## Requirement
Every line from the top of the material through the line holding "Overview (49, 873)" should be copied exactly, and only those lines.

*-*-*

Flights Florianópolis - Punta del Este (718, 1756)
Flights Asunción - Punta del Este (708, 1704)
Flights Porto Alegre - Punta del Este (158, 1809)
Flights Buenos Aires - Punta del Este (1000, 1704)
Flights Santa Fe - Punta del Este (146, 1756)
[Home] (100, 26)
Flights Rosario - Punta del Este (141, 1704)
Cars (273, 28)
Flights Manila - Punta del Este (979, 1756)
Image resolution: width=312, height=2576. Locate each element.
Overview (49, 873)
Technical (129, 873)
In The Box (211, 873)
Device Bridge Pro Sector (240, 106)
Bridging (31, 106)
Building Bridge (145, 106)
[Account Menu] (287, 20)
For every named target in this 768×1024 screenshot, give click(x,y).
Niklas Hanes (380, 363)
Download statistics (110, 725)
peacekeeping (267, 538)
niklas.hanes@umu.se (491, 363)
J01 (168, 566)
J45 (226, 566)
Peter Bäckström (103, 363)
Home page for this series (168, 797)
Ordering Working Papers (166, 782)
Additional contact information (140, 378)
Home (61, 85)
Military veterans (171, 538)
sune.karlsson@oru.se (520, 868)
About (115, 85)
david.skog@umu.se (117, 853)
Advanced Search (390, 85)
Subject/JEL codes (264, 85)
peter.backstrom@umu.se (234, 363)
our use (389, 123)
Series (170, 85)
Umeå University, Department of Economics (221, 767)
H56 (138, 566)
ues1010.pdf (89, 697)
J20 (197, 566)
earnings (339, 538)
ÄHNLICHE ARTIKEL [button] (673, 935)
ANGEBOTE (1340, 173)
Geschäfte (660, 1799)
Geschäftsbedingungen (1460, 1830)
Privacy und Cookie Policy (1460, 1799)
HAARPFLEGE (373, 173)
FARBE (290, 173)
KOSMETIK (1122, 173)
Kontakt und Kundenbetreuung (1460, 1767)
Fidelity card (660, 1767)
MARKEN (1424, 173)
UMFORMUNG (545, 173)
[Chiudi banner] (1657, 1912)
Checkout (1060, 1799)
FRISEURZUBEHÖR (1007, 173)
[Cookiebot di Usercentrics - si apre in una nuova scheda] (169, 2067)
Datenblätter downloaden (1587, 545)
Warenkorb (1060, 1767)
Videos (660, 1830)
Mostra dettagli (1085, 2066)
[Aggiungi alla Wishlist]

*-*-*

## Answer section
Flights Florianópolis - Punta del Este (718, 1756)
Flights Asunción - Punta del Este (708, 1704)
Flights Porto Alegre - Punta del Este (158, 1809)
Flights Buenos Aires - Punta del Este (1000, 1704)
Flights Santa Fe - Punta del Este (146, 1756)
[Home] (100, 26)
Flights Rosario - Punta del Este (141, 1704)
Cars (273, 28)
Flights Manila - Punta del Este (979, 1756)
Image resolution: width=312, height=2576. Locate each element.
Overview (49, 873)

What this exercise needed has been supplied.